Lantai yang baik adalah lantai yang dalam keadaan kering dan tidak lembab. Bahan lantai harus
kedap air dan mudah dibersihkan, jadi paling tidak lantai perlu diplester dan akan
lebih baik kalau dilapisi ubin atau keramik yang mudah dibersihkan (Ditjen PPM dan PL, 2002).

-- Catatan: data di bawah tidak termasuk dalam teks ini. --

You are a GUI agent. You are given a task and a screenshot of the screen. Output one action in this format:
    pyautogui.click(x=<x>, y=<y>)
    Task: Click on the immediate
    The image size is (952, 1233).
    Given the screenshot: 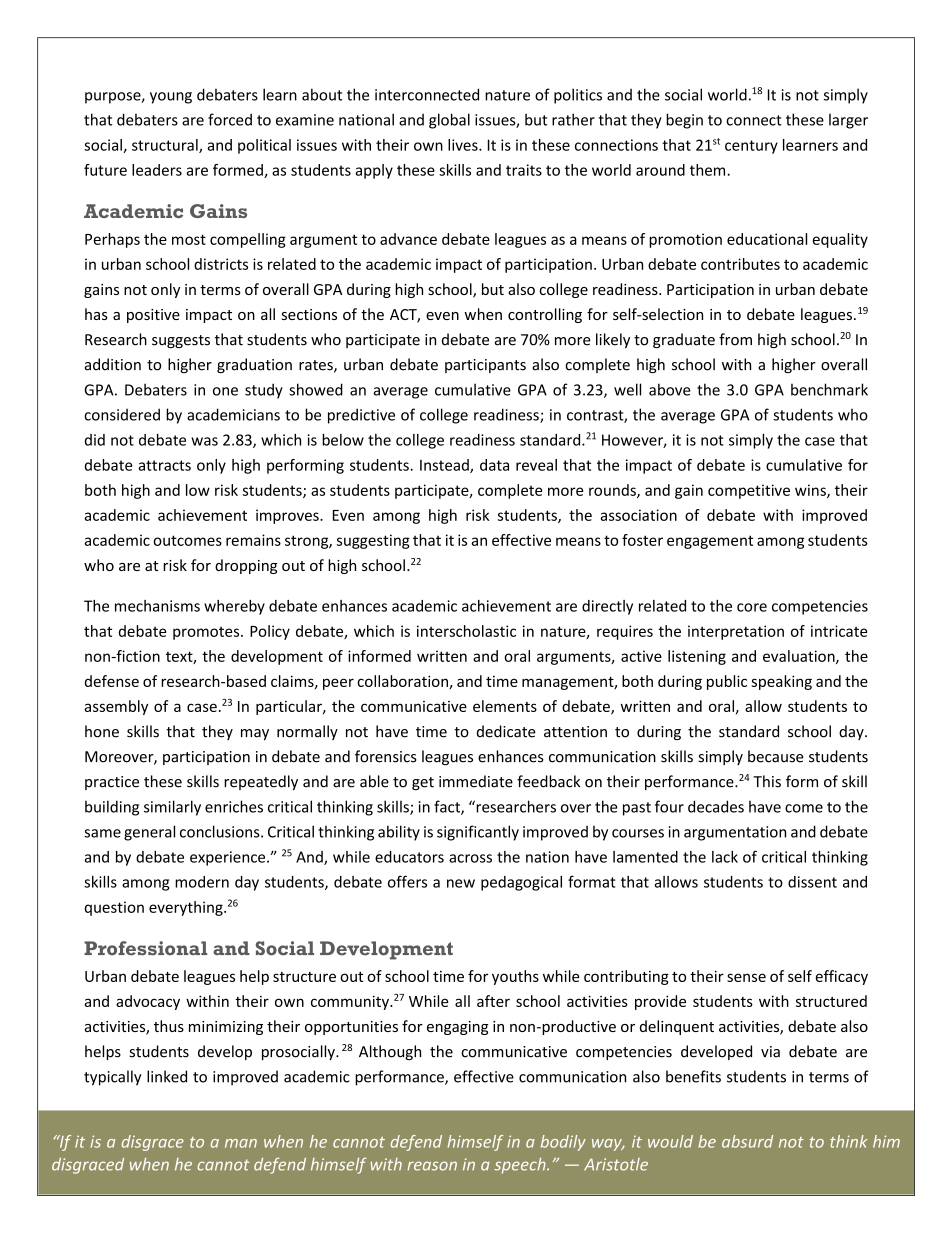 What is the action you would take?
    pyautogui.click(x=476, y=781)
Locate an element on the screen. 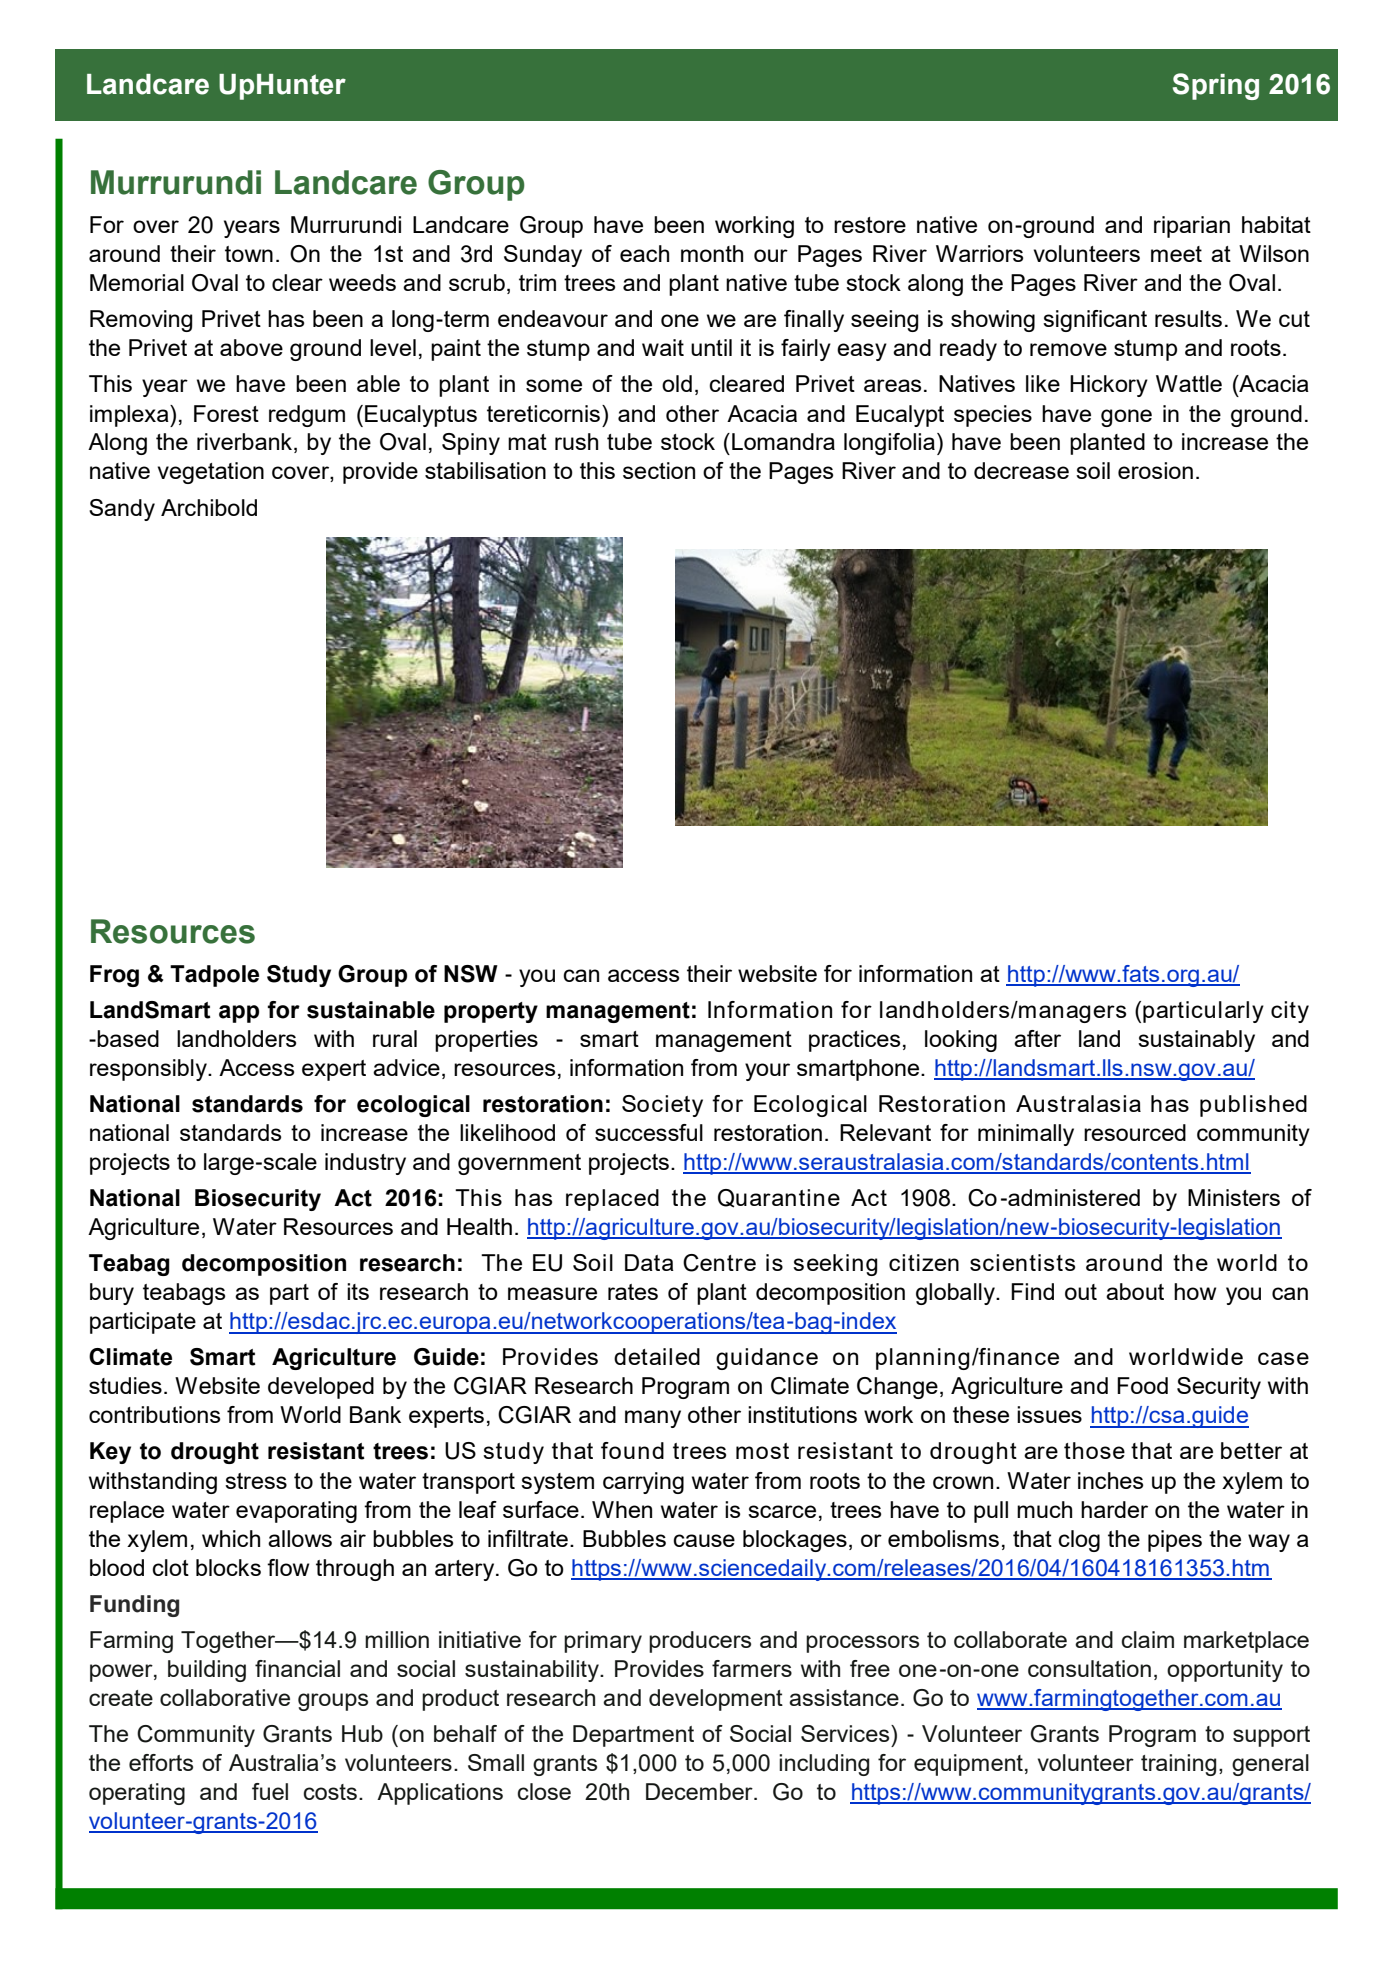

6. Dinding Dinding rumah yang baik menggunakan tembok, tetapi dinding rumah
di daerah tropis khususnya di pedesaan banyak yang berdinding papan, kayu dan bambu. Hal ini
disebabkan masyarakat pedesaan perekonomiannya kurang. Rumah yang berdinding tidak rapat
seperti papan, kayu dan bambu dapat menyebabkan penyakit pernafasan yang berkelanjutan
seperti ISPA, karena angin malam yang langsung masuk ke dalam rumah. Jenis dinding
mempengaruhi terjadinya ISPA, karena dinding yang sulit dibersihkan akan menyebabkan
penumpukan debu, sehingga akan dijadikan sebagai media yang baik bagi berkembangbiaknya
kuman (Suryanto , 2003).
7. Atap
Salah satu fungsi atap rumah yaitu melindungi masuknya debu dalam rumah. Atap sebaiknya
diberi plafon atau langit-langit, agar debu tidak langsung masuk ke dalam rumah (Nurhidayah,
2007). Menurut Suryanto (2003), atap juga berfungsi sebagai jalan masuknya cahaya alamiah
dengan menggunakan genteng kaca. Genteng kaca pun dapat dibuat secara sederhana, yaitu
dengan melubangi genteng, biasanya dilakukan pada waktu pembuatannya, kemudian lubang
pada genteng ditutup dengan pecahan kaca.